Metroikn, Samarinda – Pelarian GS berakhir di Balikpapan setelah diduga terlibat duel maut yang menewaskan seorang pria berusia 29 tahun di Samarinda Seberang. Perselisihan yang dipicu utang Rp600 ribu itu terjadi pada Rabu (26/2/2026) sekitar pukul 22.30 Wita di Jalan Pangeran Bendahara, Gang Karya Muharam, RT 5, Kelurahan Tenun.
Usai kejadian, pelaku sempat melarikan diri. Berdasarkan penelusuran tim gabungan, GS diketahui bersembunyi di kawasan Harapan Baru, lalu menuju Terminal APT Pranoto dan menumpang bus ke Balikpapan. Berkat koordinasi dengan Subdit Jatanras Polda Kalimantan Timur, ia akhirnya ditangkap di rumah kerabatnya di Jalan Yos Sudarso, Kelurahan Prapatan, Kecamatan Balikpapan Selatan, Kamis (27/2/2026) sekitar pukul 14.00 Wita.

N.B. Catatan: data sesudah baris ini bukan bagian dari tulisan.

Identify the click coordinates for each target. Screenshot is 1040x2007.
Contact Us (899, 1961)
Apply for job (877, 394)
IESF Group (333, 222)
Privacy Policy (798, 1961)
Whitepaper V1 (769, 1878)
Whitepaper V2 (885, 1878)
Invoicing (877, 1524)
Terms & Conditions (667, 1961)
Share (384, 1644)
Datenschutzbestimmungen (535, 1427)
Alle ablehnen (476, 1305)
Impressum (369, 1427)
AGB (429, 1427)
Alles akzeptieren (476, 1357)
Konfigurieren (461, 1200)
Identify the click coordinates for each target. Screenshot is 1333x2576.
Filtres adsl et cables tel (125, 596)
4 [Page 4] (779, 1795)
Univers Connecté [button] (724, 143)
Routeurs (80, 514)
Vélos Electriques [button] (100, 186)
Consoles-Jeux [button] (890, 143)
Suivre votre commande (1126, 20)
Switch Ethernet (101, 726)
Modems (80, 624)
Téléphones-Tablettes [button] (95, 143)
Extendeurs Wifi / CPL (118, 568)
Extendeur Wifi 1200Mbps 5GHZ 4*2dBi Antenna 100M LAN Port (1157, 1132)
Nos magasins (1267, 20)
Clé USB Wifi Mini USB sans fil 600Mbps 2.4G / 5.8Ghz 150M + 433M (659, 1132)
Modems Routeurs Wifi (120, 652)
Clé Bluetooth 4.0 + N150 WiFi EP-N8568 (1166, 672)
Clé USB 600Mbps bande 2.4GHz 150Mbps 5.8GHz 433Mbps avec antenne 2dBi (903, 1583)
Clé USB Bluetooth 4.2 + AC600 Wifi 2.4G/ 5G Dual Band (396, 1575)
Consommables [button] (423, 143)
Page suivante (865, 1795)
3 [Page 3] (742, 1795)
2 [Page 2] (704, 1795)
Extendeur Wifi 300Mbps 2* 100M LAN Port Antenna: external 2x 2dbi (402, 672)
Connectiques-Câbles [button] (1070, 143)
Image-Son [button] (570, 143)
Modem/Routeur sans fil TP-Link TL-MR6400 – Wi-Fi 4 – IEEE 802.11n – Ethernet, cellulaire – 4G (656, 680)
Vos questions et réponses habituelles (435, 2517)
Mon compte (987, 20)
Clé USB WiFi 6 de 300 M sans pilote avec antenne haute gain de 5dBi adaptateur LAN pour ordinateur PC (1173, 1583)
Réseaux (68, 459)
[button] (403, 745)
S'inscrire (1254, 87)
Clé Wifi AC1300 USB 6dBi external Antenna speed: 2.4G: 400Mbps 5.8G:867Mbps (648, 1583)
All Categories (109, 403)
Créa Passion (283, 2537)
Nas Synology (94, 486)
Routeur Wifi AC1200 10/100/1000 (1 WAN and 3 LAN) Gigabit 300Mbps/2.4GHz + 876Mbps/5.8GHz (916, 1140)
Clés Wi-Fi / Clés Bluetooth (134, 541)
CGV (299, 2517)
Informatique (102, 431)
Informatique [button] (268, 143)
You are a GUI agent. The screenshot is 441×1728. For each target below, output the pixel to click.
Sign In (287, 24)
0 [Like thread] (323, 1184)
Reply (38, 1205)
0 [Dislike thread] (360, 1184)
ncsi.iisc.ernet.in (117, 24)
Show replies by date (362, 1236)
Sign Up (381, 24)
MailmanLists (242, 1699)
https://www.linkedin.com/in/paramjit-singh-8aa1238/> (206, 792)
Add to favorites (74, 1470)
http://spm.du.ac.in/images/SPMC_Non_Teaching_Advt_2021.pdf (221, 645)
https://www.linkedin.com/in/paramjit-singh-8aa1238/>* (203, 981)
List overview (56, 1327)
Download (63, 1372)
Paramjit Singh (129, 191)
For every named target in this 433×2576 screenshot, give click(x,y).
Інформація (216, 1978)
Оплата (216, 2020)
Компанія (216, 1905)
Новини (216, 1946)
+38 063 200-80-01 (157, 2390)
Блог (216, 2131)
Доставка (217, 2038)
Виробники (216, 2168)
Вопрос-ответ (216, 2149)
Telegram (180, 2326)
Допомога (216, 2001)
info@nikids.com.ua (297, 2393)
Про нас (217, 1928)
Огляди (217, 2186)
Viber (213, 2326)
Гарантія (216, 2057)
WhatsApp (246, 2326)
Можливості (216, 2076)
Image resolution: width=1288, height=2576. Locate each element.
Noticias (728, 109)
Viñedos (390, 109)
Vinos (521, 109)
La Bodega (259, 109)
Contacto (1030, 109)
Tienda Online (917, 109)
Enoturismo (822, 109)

Kapolresta Samarinda, Hendri Umar, menyampaikan insiden tersebut bermula dari perselisihan utang-piutang yang belum dilunasi sepenuhnya.
“Telah terjadi tindak pidana penganiayaan yang mengakibatkan meninggalnya seseorang di wilayah Samarinda Seberang. Kejadian terjadi di rumah korban,” ujar Hendri dalam konferensi pers, Rabu (4/3/2026).
Sebelum pertemuan itu, korban dan pelaku terlibat adu argumen melalui pesan WhatsApp terkait penagihan utang. Dari komunikasi tersebut, keduanya sepakat bertemu. Pelaku kemudian mendatangi rumah korban dengan mengajak dua rekannya, JH dan WW.
Setibanya di lokasi, pertengkaran kembali memanas. Dalam perkelahian itu, korban disebut sempat mengayunkan senjata tajam hingga melukai tangan pelaku. Dalam situasi tersebut, pelaku kemudian melakukan penikaman yang mengenai bagian dada korban.
Korban sempat dilarikan ke RSUD IA Moeis, namun nyawanya tidak tertolong.
Dua rekan pelaku lebih dahulu diamankan untuk dimintai keterangan sebagai saksi. Sementara itu, dari hasil pemeriksaan sementara, motif utama dipicu sisa utang Rp600 ribu yang baru dibayar Rp200 ribu.
Polisi menyita satu bilah badik, telepon genggam, dan pakaian yang digunakan pelaku sebagai barang bukti. GS dijerat Pasal 468 ayat (2) UU Nomor 1 Tahun 2023 tentang KUHP dengan ancaman pidana 10 tahun penjara, subsider Pasal 458 ayat (1) tentang pembunuhan dengan ancaman maksimal 15 tahun penjara.
“Perkara ini masih kami dalami, termasuk kemungkinan adanya keterlibatan pihak lain,” tegas Hendri.